> _Aim_
Update the material below so that each "Identify the location of" becomes "Find the position of", and keep every other word as it is.

** Begin **

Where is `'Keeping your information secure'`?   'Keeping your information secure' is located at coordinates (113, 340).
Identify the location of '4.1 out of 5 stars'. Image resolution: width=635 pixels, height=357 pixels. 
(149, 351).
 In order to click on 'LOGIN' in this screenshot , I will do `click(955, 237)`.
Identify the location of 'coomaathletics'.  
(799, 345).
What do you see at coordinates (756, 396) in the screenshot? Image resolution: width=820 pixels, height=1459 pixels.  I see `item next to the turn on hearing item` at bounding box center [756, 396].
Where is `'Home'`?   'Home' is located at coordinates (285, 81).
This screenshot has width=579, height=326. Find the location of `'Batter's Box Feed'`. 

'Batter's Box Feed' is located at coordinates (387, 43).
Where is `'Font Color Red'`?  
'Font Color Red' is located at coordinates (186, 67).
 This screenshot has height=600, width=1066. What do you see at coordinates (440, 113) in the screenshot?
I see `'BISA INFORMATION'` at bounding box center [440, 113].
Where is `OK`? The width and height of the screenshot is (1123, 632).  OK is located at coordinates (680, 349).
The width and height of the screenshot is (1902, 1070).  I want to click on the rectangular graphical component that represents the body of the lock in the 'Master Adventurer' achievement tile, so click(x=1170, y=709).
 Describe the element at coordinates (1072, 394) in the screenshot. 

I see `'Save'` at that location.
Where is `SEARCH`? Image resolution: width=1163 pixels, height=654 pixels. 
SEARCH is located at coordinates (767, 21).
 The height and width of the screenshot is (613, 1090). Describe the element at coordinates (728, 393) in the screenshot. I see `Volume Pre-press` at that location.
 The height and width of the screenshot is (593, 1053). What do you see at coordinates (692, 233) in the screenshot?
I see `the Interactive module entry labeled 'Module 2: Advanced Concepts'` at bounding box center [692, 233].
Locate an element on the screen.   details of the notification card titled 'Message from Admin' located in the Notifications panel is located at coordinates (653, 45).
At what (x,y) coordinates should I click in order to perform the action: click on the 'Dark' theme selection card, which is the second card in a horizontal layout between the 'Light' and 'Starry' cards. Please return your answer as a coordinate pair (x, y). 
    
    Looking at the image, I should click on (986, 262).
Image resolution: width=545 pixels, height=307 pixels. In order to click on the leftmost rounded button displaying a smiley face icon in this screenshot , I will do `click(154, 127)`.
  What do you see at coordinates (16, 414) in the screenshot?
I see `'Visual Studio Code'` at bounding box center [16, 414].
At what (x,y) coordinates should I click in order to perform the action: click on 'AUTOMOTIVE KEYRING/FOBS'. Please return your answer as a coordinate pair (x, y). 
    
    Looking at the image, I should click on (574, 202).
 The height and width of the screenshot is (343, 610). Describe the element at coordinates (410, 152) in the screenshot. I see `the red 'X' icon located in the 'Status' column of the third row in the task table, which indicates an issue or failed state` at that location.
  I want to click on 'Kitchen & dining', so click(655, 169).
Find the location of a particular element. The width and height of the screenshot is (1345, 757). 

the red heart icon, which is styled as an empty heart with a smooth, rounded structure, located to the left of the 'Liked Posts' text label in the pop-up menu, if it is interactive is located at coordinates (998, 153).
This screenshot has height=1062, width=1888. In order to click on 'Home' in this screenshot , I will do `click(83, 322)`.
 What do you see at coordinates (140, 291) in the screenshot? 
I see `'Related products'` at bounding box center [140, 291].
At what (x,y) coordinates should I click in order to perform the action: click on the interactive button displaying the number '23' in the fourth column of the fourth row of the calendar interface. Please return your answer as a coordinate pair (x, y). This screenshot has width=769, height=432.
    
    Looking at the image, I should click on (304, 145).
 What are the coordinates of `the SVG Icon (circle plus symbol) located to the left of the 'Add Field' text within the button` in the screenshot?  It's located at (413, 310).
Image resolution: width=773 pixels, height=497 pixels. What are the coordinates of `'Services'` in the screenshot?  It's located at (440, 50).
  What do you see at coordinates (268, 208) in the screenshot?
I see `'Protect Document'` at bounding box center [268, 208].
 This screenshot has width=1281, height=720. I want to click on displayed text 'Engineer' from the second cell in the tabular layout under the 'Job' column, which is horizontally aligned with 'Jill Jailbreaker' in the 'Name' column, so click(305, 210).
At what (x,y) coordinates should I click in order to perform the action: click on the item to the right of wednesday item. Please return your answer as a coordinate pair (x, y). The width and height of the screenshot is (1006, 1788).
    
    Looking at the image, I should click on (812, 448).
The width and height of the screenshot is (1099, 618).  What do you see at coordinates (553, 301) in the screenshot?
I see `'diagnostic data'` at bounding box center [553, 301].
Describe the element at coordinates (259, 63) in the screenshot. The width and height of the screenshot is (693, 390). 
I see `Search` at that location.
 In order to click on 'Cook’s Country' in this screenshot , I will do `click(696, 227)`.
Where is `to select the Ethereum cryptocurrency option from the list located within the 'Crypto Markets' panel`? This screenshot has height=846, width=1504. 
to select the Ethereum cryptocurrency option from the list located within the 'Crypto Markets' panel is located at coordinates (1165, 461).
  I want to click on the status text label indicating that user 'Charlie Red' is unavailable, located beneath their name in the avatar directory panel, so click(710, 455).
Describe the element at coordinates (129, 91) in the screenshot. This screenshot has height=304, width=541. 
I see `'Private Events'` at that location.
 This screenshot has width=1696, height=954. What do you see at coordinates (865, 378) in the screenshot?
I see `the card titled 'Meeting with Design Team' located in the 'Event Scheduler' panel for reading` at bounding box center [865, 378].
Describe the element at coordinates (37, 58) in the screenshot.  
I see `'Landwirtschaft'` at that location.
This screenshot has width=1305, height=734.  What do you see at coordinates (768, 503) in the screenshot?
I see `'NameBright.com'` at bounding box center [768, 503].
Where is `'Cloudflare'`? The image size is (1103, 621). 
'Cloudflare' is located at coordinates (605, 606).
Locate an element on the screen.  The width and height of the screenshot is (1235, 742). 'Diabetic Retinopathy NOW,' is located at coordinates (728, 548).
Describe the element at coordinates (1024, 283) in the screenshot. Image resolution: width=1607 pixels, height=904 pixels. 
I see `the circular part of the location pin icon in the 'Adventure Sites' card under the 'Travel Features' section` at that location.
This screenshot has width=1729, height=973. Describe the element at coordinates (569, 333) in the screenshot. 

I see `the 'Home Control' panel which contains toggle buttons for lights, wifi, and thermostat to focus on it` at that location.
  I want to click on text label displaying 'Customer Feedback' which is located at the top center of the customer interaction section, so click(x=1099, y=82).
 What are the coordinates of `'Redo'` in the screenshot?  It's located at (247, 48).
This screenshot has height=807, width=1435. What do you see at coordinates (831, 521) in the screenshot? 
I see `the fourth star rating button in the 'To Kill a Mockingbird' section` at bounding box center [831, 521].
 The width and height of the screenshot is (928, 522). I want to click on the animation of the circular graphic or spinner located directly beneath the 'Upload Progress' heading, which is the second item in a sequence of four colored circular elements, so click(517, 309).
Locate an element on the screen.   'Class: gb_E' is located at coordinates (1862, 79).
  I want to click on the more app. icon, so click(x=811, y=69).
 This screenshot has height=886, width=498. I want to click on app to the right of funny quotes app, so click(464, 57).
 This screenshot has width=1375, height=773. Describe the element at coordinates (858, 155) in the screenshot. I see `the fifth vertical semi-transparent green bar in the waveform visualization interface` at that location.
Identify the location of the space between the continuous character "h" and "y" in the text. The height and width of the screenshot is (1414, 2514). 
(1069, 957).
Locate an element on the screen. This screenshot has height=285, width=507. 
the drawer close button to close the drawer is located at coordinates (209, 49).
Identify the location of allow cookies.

** End **

> _Problem solution_
Where is `'Keeping your information secure'`?   'Keeping your information secure' is located at coordinates (113, 340).
Find the position of '4.1 out of 5 stars'. Image resolution: width=635 pixels, height=357 pixels. 
(149, 351).
 In order to click on 'LOGIN' in this screenshot , I will do `click(955, 237)`.
Find the position of 'coomaathletics'.  
(799, 345).
What do you see at coordinates (756, 396) in the screenshot? Image resolution: width=820 pixels, height=1459 pixels.  I see `item next to the turn on hearing item` at bounding box center [756, 396].
Where is `'Home'`?   'Home' is located at coordinates (285, 81).
This screenshot has width=579, height=326. Find the location of `'Batter's Box Feed'`. 

'Batter's Box Feed' is located at coordinates (387, 43).
Where is `'Font Color Red'`?  
'Font Color Red' is located at coordinates (186, 67).
 This screenshot has height=600, width=1066. What do you see at coordinates (440, 113) in the screenshot?
I see `'BISA INFORMATION'` at bounding box center [440, 113].
Where is `OK`? The width and height of the screenshot is (1123, 632).  OK is located at coordinates (680, 349).
The width and height of the screenshot is (1902, 1070).  I want to click on the rectangular graphical component that represents the body of the lock in the 'Master Adventurer' achievement tile, so click(x=1170, y=709).
 Describe the element at coordinates (1072, 394) in the screenshot. 

I see `'Save'` at that location.
Where is `SEARCH`? Image resolution: width=1163 pixels, height=654 pixels. 
SEARCH is located at coordinates (767, 21).
 The height and width of the screenshot is (613, 1090). Describe the element at coordinates (728, 393) in the screenshot. I see `Volume Pre-press` at that location.
 The height and width of the screenshot is (593, 1053). What do you see at coordinates (692, 233) in the screenshot?
I see `the Interactive module entry labeled 'Module 2: Advanced Concepts'` at bounding box center [692, 233].
Locate an element on the screen.   details of the notification card titled 'Message from Admin' located in the Notifications panel is located at coordinates (653, 45).
At what (x,y) coordinates should I click in order to perform the action: click on the 'Dark' theme selection card, which is the second card in a horizontal layout between the 'Light' and 'Starry' cards. Please return your answer as a coordinate pair (x, y). 
    
    Looking at the image, I should click on (986, 262).
Image resolution: width=545 pixels, height=307 pixels. In order to click on the leftmost rounded button displaying a smiley face icon in this screenshot , I will do `click(154, 127)`.
  What do you see at coordinates (16, 414) in the screenshot?
I see `'Visual Studio Code'` at bounding box center [16, 414].
At what (x,y) coordinates should I click in order to perform the action: click on 'AUTOMOTIVE KEYRING/FOBS'. Please return your answer as a coordinate pair (x, y). 
    
    Looking at the image, I should click on (574, 202).
 The height and width of the screenshot is (343, 610). Describe the element at coordinates (410, 152) in the screenshot. I see `the red 'X' icon located in the 'Status' column of the third row in the task table, which indicates an issue or failed state` at that location.
  I want to click on 'Kitchen & dining', so click(655, 169).
Find the location of a particular element. The width and height of the screenshot is (1345, 757). 

the red heart icon, which is styled as an empty heart with a smooth, rounded structure, located to the left of the 'Liked Posts' text label in the pop-up menu, if it is interactive is located at coordinates (998, 153).
This screenshot has height=1062, width=1888. In order to click on 'Home' in this screenshot , I will do `click(83, 322)`.
 What do you see at coordinates (140, 291) in the screenshot? 
I see `'Related products'` at bounding box center [140, 291].
At what (x,y) coordinates should I click in order to perform the action: click on the interactive button displaying the number '23' in the fourth column of the fourth row of the calendar interface. Please return your answer as a coordinate pair (x, y). This screenshot has width=769, height=432.
    
    Looking at the image, I should click on (304, 145).
 What are the coordinates of `the SVG Icon (circle plus symbol) located to the left of the 'Add Field' text within the button` in the screenshot?  It's located at (413, 310).
Image resolution: width=773 pixels, height=497 pixels. What are the coordinates of `'Services'` in the screenshot?  It's located at (440, 50).
  What do you see at coordinates (268, 208) in the screenshot?
I see `'Protect Document'` at bounding box center [268, 208].
 This screenshot has width=1281, height=720. I want to click on displayed text 'Engineer' from the second cell in the tabular layout under the 'Job' column, which is horizontally aligned with 'Jill Jailbreaker' in the 'Name' column, so click(305, 210).
At what (x,y) coordinates should I click in order to perform the action: click on the item to the right of wednesday item. Please return your answer as a coordinate pair (x, y). The width and height of the screenshot is (1006, 1788).
    
    Looking at the image, I should click on (812, 448).
The width and height of the screenshot is (1099, 618).  What do you see at coordinates (553, 301) in the screenshot?
I see `'diagnostic data'` at bounding box center [553, 301].
Describe the element at coordinates (259, 63) in the screenshot. The width and height of the screenshot is (693, 390). 
I see `Search` at that location.
 In order to click on 'Cook’s Country' in this screenshot , I will do `click(696, 227)`.
Where is `to select the Ethereum cryptocurrency option from the list located within the 'Crypto Markets' panel`? This screenshot has height=846, width=1504. 
to select the Ethereum cryptocurrency option from the list located within the 'Crypto Markets' panel is located at coordinates (1165, 461).
  I want to click on the status text label indicating that user 'Charlie Red' is unavailable, located beneath their name in the avatar directory panel, so click(710, 455).
Describe the element at coordinates (129, 91) in the screenshot. This screenshot has height=304, width=541. 
I see `'Private Events'` at that location.
 This screenshot has width=1696, height=954. What do you see at coordinates (865, 378) in the screenshot?
I see `the card titled 'Meeting with Design Team' located in the 'Event Scheduler' panel for reading` at bounding box center [865, 378].
Describe the element at coordinates (37, 58) in the screenshot.  
I see `'Landwirtschaft'` at that location.
This screenshot has width=1305, height=734.  What do you see at coordinates (768, 503) in the screenshot?
I see `'NameBright.com'` at bounding box center [768, 503].
Where is `'Cloudflare'`? The image size is (1103, 621). 
'Cloudflare' is located at coordinates (605, 606).
Locate an element on the screen.  The width and height of the screenshot is (1235, 742). 'Diabetic Retinopathy NOW,' is located at coordinates (728, 548).
Describe the element at coordinates (1024, 283) in the screenshot. Image resolution: width=1607 pixels, height=904 pixels. 
I see `the circular part of the location pin icon in the 'Adventure Sites' card under the 'Travel Features' section` at that location.
This screenshot has width=1729, height=973. Describe the element at coordinates (569, 333) in the screenshot. 

I see `the 'Home Control' panel which contains toggle buttons for lights, wifi, and thermostat to focus on it` at that location.
  I want to click on text label displaying 'Customer Feedback' which is located at the top center of the customer interaction section, so click(x=1099, y=82).
 What are the coordinates of `'Redo'` in the screenshot?  It's located at (247, 48).
This screenshot has height=807, width=1435. What do you see at coordinates (831, 521) in the screenshot? 
I see `the fourth star rating button in the 'To Kill a Mockingbird' section` at bounding box center [831, 521].
 The width and height of the screenshot is (928, 522). I want to click on the animation of the circular graphic or spinner located directly beneath the 'Upload Progress' heading, which is the second item in a sequence of four colored circular elements, so click(517, 309).
Locate an element on the screen.   'Class: gb_E' is located at coordinates (1862, 79).
  I want to click on the more app. icon, so click(x=811, y=69).
 This screenshot has height=886, width=498. I want to click on app to the right of funny quotes app, so click(464, 57).
 This screenshot has width=1375, height=773. Describe the element at coordinates (858, 155) in the screenshot. I see `the fifth vertical semi-transparent green bar in the waveform visualization interface` at that location.
Find the position of the space between the continuous character "h" and "y" in the text. The height and width of the screenshot is (1414, 2514). 
(1069, 957).
Locate an element on the screen. This screenshot has height=285, width=507. 
the drawer close button to close the drawer is located at coordinates (209, 49).
Find the position of allow cookies.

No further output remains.